** INSTRUCTIONS FOR THE TASK **
Do not include the pictures; repeat the rest of the data exactly.

** Saved entries **

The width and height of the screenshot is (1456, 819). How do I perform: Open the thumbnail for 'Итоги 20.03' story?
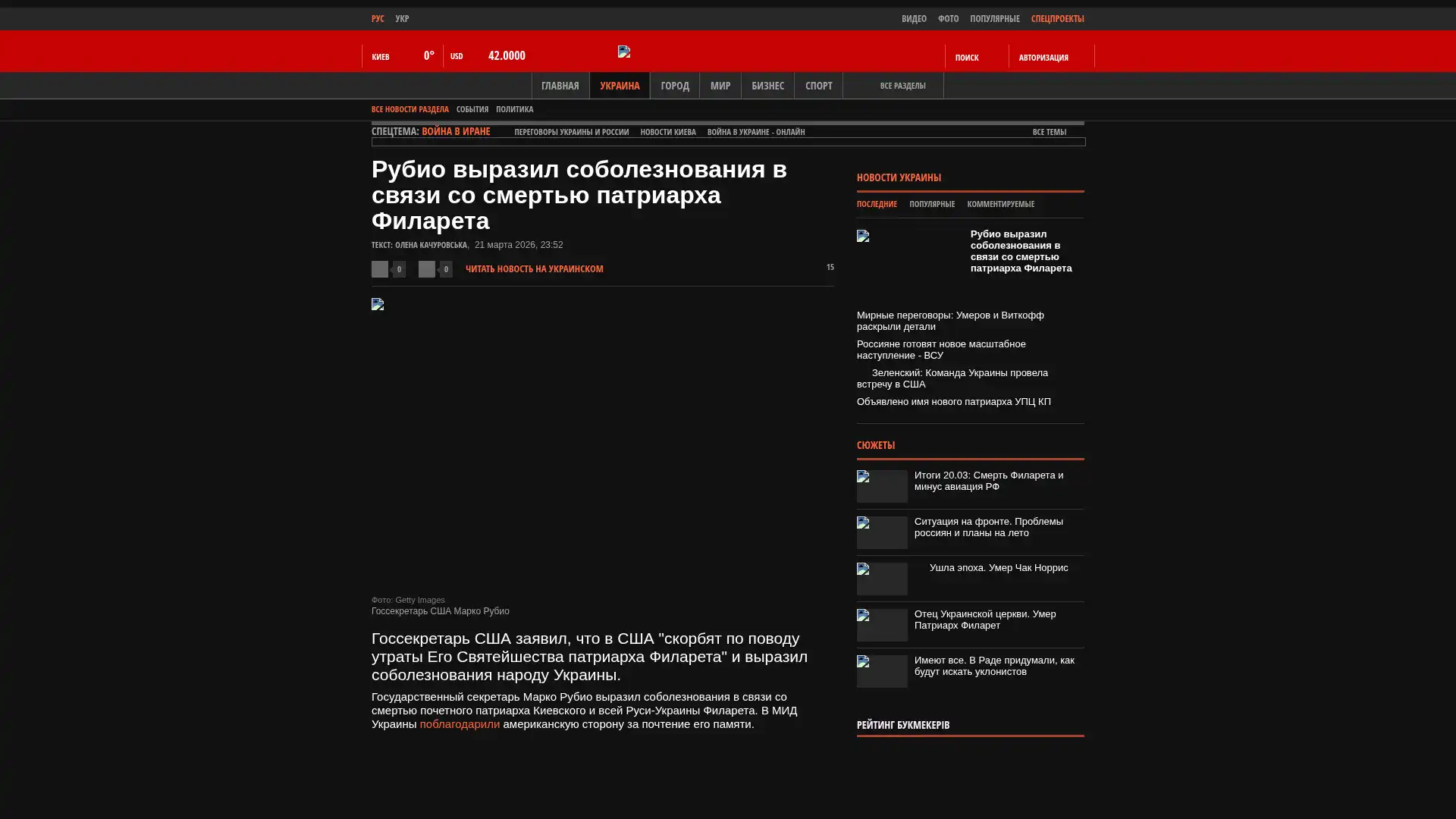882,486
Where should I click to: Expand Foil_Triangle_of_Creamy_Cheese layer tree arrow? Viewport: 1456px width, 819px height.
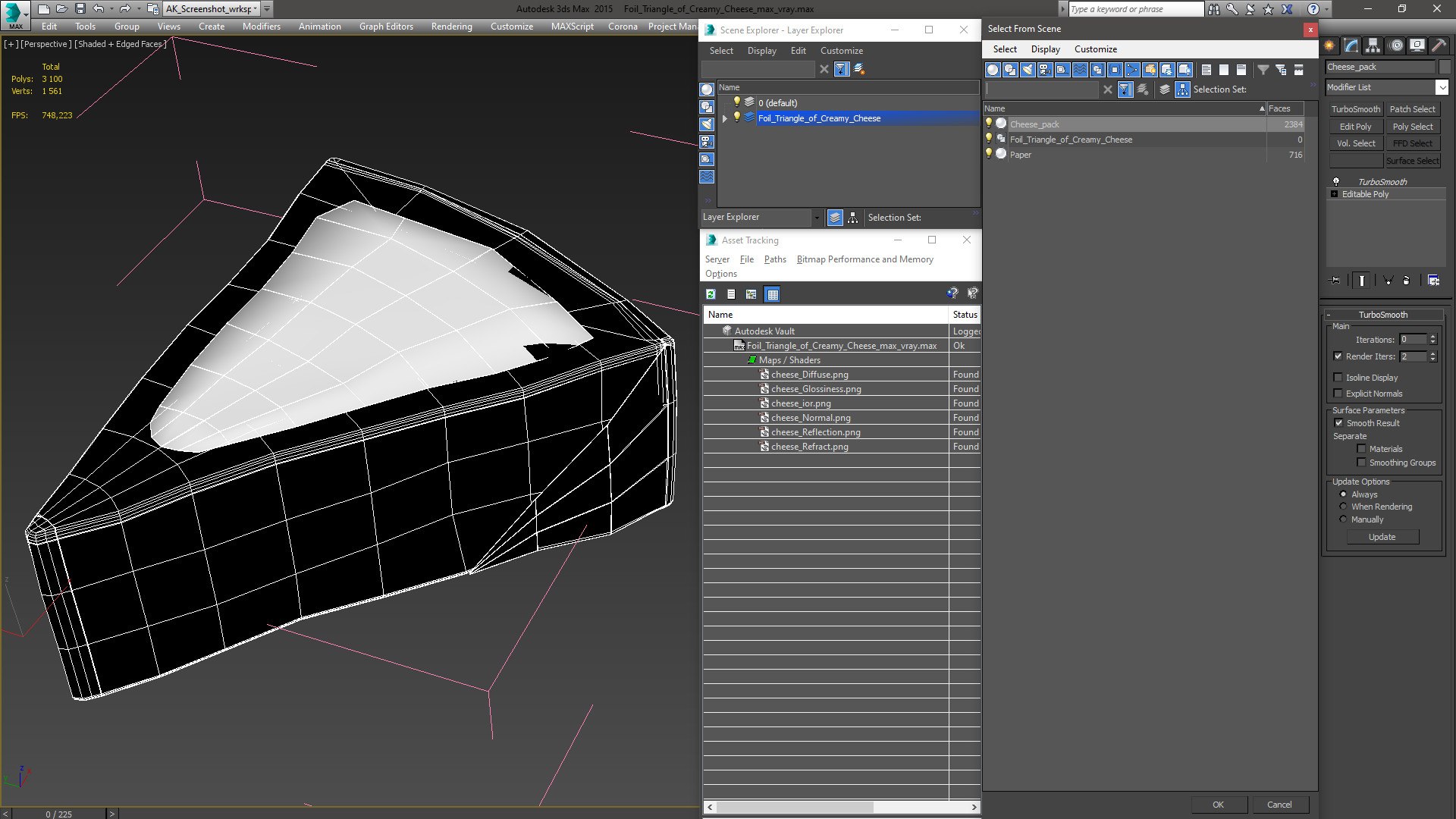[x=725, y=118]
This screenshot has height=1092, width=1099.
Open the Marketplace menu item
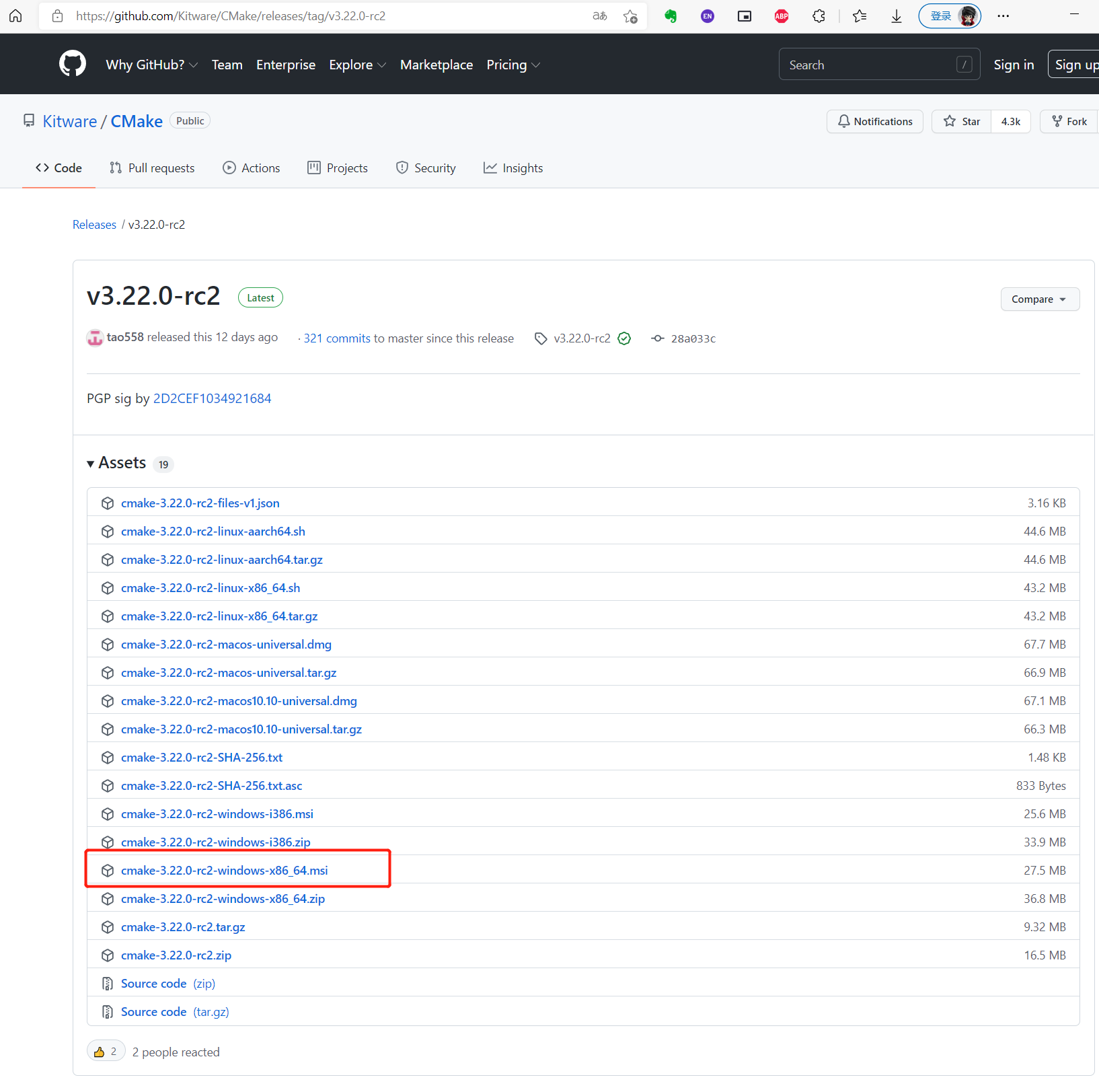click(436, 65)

** RESPONSE BOX **
The width and height of the screenshot is (1456, 819). How do I perform: Open the thumbnail for 'Итоги 20.03' story?
882,486
Where should I click to: Expand Foil_Triangle_of_Creamy_Cheese layer tree arrow? Viewport: 1456px width, 819px height.
[x=725, y=118]
This screenshot has height=1092, width=1099.
Open the Marketplace menu item
click(436, 65)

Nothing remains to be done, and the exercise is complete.